Information shown:
☆ ☆ ☆ ☆

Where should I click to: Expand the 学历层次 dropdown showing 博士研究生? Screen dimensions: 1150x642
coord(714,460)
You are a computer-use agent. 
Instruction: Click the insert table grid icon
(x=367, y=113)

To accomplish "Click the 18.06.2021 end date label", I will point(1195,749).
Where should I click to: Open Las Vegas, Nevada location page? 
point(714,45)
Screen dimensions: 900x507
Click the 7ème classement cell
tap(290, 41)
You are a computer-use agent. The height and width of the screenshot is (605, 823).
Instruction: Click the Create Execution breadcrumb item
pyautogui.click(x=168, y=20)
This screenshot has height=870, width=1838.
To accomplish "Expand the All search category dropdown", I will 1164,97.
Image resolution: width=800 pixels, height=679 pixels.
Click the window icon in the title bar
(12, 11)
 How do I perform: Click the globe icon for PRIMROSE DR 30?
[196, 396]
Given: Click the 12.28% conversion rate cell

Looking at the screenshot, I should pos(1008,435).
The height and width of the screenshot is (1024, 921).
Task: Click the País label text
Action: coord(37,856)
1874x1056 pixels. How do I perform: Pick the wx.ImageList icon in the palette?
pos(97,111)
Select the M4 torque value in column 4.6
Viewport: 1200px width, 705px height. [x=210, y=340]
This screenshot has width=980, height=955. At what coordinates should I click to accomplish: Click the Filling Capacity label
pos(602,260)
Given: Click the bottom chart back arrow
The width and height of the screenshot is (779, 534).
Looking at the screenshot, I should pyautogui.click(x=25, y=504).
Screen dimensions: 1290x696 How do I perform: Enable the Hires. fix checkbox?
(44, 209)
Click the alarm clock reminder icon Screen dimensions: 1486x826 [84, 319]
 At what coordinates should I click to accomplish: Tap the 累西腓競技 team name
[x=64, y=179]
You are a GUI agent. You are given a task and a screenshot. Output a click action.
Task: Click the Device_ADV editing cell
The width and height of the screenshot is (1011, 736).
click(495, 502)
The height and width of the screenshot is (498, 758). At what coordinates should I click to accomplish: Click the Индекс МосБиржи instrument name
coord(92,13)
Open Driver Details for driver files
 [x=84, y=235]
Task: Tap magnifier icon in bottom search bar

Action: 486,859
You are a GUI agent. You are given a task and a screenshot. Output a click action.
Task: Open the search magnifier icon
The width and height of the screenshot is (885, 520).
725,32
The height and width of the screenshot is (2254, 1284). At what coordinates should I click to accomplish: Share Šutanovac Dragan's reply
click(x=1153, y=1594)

☆ ☆ ☆ ☆

To do:
Would you repeat the records above without any changes?

Task answer:
Where should I click to: Expand the 学历层次 dropdown showing 博士研究生? Screen dimensions: 1150x642
coord(714,460)
You are a computer-use agent. 
Instruction: Click the insert table grid icon
(x=367, y=113)

To accomplish "Click the 18.06.2021 end date label", I will point(1195,749).
Where should I click to: Open Las Vegas, Nevada location page? 
point(714,45)
Screen dimensions: 900x507
Click the 7ème classement cell
tap(290, 41)
You are a computer-use agent. The height and width of the screenshot is (605, 823).
Instruction: Click the Create Execution breadcrumb item
pyautogui.click(x=168, y=20)
This screenshot has height=870, width=1838.
To accomplish "Expand the All search category dropdown", I will 1164,97.
Image resolution: width=800 pixels, height=679 pixels.
Click the window icon in the title bar
(12, 11)
 How do I perform: Click the globe icon for PRIMROSE DR 30?
[196, 396]
Given: Click the 12.28% conversion rate cell

Looking at the screenshot, I should pos(1008,435).
The height and width of the screenshot is (1024, 921).
Task: Click the País label text
Action: coord(37,856)
1874x1056 pixels. How do I perform: Pick the wx.ImageList icon in the palette?
pos(97,111)
Select the M4 torque value in column 4.6
Viewport: 1200px width, 705px height. [x=210, y=340]
This screenshot has width=980, height=955. At what coordinates should I click to accomplish: Click the Filling Capacity label
pos(602,260)
Given: Click the bottom chart back arrow
The width and height of the screenshot is (779, 534).
Looking at the screenshot, I should pyautogui.click(x=25, y=504).
Screen dimensions: 1290x696 How do I perform: Enable the Hires. fix checkbox?
(44, 209)
Click the alarm clock reminder icon Screen dimensions: 1486x826 [84, 319]
 At what coordinates should I click to accomplish: Tap the 累西腓競技 team name
[x=64, y=179]
You are a GUI agent. You are given a task and a screenshot. Output a click action.
Task: Click the Device_ADV editing cell
The width and height of the screenshot is (1011, 736).
click(495, 502)
The height and width of the screenshot is (498, 758). At what coordinates should I click to accomplish: Click the Индекс МосБиржи instrument name
coord(92,13)
Open Driver Details for driver files
 [x=84, y=235]
Task: Tap magnifier icon in bottom search bar

Action: 486,859
You are a GUI agent. You are given a task and a screenshot. Output a click action.
Task: Open the search magnifier icon
The width and height of the screenshot is (885, 520).
725,32
The height and width of the screenshot is (2254, 1284). At what coordinates should I click to accomplish: Share Šutanovac Dragan's reply
click(x=1153, y=1594)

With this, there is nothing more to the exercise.